Long story short, it prompted me to schedule a visit with my Primary Care Physician. I ended up seeing her in January at which time she told me I was over due for my mammo. (I was 40 y.o.) A week later I had my mammo but in interim I did a self exam and felt a mass.
I was nervous but tried to remain positive. A few hours after my mammo the results were released and confirmed there was a suspicious mass. Things moved quickly, I had a biopsy that same day. Three days later, I received the call, the day my world turned upside down.
Not only did I have breast cancer, I was triple negative Grade 3 which is the most aggressive form. Treatment plan was for AC x 4 then paclitaxel x 12, followed by surgery then six weeks of radiation. l had a port placed in my arm, and the following day developed deep vein thrombosis. After my first infusion, the port site became infected and therefore had to be removed. Due to its severity, chemo was held for a month. I then had a second port placed in my chest and restarted chemo two days later.
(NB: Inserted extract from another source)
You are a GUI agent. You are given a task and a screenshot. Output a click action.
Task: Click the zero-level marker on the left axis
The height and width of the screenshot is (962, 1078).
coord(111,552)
Chemo was hell, but I pulled through. My last dose of the toxic cocktail was July 30, 2018. I was to have a month break to allow my counts to recover before having surgery. My surgeon ordered a breast MRI prior to my surgery and on August 27th the results confirmed the mass was gone, only the tumor clip remained.
Although this was amazing news, the surgery would have to be my confirmation. I chose to have a lumpectomy at the recommendation of my medical team, although a mastectomy was also an option. My decision was made based on my faith and that of my team. I had my surgery on September 6th. I had no lymph node involvement and there was no cancer left, again only the tumor clip.
Being told I was cancer free were the words I have longed to hear and the reason I fought so hard.
GOD IS AMAZING!
I will be starting radiation in the coming weeks which I am nervous about, but I got this. If I can get through chemo, I can get through anything. My journey has not been easy, nor is it over. There is always the chance the cancer could come back or metastasize, but I chose to remain positive and live each day to its fullest. I appreciate the small things more now.
I love my family and friends more than ever and make sure to tell them more often because we never know what tomorrow will bring. To everyone out there, no matter what battle you are facing you will get through it. Yes, you will have bad days but there will also be good ones. There is light at the end of the tunnel, I promise. Never ever give up, you got this sista!!
This story is intended to convey a personal experience and, because every person’s experience is unique, should not be relied upon as a substitute for professional healthcare advice.